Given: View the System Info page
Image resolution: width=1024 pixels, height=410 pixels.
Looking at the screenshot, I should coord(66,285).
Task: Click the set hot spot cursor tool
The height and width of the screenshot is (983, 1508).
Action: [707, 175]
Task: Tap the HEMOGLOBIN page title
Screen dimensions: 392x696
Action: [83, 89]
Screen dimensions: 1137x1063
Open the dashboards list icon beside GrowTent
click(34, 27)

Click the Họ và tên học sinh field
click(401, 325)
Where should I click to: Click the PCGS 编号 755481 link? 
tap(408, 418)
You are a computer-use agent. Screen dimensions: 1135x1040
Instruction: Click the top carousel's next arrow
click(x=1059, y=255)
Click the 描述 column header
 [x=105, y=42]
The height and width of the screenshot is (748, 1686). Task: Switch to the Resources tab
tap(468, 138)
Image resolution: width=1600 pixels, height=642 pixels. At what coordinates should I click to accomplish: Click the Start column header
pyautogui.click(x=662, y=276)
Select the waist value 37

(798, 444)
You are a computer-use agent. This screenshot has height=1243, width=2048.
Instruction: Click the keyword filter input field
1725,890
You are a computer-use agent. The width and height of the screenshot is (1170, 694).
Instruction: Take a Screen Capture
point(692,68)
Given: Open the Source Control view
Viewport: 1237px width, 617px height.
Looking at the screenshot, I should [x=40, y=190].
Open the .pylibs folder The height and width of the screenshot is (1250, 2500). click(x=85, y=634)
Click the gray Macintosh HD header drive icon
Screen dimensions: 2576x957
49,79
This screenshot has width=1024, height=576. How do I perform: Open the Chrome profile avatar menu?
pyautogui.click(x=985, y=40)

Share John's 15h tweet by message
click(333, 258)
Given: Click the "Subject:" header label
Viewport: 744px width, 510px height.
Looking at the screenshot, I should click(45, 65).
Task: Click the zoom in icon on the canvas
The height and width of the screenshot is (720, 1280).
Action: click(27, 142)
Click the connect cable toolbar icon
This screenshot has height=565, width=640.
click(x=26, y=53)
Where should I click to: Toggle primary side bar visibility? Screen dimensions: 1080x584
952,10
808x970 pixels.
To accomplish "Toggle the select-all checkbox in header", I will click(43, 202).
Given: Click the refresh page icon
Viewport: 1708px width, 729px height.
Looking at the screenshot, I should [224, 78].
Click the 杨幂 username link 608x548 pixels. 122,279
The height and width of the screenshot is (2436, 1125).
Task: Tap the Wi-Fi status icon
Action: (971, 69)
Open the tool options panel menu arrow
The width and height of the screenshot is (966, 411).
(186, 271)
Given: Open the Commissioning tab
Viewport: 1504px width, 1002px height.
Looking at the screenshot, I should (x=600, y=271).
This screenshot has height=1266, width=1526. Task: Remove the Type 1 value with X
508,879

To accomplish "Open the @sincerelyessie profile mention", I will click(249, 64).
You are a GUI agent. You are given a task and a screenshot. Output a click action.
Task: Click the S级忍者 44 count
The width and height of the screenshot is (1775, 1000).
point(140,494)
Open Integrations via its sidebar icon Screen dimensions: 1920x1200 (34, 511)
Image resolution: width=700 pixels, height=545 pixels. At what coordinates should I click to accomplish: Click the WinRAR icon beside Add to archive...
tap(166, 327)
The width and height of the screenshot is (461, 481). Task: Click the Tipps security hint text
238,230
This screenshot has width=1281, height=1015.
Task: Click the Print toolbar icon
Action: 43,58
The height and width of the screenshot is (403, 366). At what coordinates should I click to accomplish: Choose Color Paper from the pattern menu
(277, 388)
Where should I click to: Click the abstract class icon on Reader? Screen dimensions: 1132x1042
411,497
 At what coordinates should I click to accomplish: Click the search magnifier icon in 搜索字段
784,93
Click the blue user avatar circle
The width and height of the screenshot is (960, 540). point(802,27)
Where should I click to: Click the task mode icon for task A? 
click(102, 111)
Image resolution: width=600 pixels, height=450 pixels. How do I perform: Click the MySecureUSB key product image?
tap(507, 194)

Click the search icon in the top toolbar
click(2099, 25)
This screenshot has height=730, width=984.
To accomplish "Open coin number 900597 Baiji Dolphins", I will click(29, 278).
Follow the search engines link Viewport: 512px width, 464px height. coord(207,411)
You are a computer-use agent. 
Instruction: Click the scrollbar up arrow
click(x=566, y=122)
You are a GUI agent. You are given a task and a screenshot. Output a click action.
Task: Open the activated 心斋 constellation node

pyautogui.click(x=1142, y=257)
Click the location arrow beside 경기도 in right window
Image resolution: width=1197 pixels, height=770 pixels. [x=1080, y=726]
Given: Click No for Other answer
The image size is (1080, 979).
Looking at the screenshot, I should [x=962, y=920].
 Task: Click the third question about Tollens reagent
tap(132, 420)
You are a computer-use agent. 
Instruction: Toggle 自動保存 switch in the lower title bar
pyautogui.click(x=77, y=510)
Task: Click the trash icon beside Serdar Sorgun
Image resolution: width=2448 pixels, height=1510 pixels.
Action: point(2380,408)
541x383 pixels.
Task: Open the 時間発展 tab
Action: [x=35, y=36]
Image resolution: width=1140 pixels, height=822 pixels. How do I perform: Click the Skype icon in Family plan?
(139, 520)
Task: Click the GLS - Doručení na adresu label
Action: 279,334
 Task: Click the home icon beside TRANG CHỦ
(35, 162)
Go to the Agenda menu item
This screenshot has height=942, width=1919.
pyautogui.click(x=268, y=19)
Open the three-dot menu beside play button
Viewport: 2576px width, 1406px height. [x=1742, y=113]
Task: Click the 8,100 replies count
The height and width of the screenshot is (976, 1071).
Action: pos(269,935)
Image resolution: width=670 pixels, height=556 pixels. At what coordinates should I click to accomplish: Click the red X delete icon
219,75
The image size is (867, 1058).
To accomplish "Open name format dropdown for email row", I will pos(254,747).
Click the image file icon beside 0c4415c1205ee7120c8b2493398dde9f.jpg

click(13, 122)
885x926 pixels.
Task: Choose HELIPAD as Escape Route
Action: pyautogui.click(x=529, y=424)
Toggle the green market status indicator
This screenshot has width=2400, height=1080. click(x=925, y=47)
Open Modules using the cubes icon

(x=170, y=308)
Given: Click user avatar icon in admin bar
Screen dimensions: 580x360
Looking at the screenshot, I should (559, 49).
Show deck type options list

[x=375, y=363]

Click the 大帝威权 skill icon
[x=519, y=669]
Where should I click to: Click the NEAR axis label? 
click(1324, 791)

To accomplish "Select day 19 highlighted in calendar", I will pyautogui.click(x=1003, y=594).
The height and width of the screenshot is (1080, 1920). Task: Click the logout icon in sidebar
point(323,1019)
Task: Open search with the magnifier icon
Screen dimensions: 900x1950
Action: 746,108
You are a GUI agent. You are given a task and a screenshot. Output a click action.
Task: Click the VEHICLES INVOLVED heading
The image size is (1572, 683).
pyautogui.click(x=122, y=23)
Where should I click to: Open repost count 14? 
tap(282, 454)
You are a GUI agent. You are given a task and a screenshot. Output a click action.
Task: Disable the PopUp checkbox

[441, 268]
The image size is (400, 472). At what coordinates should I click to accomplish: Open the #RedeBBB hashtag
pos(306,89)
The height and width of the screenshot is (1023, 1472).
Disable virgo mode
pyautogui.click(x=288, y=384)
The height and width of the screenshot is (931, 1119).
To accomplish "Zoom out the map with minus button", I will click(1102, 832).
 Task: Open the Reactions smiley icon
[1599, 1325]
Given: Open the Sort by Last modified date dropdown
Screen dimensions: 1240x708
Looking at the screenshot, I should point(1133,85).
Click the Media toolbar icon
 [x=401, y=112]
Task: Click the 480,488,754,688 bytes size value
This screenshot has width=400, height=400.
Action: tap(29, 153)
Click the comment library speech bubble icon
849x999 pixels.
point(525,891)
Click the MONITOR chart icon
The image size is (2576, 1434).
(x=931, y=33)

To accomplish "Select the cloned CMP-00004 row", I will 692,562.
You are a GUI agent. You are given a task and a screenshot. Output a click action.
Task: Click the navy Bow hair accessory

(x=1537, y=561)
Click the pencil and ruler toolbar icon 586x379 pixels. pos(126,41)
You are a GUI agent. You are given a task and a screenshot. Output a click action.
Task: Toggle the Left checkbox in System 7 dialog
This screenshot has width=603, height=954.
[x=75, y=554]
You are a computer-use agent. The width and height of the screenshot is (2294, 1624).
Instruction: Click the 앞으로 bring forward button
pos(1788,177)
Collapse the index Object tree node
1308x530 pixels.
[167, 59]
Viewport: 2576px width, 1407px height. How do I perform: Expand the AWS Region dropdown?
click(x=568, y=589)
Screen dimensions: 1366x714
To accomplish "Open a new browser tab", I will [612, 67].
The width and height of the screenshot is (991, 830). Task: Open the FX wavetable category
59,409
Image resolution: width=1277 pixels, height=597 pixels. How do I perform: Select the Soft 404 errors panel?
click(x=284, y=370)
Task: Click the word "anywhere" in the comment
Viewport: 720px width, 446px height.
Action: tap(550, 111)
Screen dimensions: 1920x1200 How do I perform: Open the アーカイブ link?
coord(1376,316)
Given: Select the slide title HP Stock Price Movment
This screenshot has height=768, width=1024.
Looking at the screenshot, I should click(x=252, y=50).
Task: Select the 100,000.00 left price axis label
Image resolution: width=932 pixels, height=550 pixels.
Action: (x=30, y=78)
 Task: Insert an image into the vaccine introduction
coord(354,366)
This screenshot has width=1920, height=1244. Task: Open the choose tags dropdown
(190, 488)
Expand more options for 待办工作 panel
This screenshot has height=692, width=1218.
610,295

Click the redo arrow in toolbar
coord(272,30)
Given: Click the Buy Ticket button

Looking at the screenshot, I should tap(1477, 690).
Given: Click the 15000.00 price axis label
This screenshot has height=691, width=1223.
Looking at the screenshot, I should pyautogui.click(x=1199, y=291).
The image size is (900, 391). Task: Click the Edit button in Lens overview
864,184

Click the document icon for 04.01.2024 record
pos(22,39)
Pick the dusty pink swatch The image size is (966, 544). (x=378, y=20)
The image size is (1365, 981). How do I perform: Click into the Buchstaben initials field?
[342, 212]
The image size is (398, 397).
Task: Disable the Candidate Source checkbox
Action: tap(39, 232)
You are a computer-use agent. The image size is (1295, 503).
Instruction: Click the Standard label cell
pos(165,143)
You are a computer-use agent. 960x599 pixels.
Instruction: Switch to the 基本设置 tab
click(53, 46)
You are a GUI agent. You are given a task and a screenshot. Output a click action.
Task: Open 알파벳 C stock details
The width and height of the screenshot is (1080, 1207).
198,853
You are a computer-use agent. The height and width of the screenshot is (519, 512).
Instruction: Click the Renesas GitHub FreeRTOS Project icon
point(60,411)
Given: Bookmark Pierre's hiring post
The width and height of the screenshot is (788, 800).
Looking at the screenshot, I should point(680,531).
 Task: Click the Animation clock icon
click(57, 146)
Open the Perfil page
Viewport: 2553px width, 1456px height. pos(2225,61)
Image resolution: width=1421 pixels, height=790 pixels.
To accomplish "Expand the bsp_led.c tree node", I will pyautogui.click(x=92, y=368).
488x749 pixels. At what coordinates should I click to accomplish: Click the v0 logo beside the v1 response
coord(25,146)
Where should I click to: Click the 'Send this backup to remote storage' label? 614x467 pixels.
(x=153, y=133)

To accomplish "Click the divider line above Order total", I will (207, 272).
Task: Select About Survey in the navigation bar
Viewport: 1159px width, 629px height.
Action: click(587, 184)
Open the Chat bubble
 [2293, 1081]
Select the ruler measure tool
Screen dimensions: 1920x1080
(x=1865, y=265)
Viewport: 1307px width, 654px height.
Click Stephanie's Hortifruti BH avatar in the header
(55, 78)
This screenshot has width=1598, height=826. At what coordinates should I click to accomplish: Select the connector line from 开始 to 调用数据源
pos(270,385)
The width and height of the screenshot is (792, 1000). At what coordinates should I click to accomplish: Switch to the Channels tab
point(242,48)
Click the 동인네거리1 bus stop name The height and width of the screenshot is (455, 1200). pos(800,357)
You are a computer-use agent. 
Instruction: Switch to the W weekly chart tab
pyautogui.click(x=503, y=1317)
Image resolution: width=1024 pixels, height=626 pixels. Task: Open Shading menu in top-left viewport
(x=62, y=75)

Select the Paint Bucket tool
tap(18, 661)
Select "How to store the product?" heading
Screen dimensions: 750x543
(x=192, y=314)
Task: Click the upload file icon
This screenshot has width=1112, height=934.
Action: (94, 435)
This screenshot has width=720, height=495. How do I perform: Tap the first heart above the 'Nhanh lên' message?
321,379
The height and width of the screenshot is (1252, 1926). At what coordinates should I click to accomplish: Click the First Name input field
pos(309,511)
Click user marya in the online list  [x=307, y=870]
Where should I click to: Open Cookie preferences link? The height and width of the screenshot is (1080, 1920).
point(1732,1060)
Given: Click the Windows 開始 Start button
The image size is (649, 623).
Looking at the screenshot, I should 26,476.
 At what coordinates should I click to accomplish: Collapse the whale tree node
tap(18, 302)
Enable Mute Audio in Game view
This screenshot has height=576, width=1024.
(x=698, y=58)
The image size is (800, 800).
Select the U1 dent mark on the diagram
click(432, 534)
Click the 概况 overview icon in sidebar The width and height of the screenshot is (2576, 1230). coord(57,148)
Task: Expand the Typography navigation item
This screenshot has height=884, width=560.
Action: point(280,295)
_ _ _ _
-- Exercise prompt --
Reproduce the items between the lines holding "You are a computer-use agent. The height" and "point(60,411)", inclusive, with "screenshot" renamed to "image" and all else unchanged.

-- Task solution --
You are a computer-use agent. The height and width of the image is (519, 512).
Instruction: Click the Renesas GitHub FreeRTOS Project icon
point(60,411)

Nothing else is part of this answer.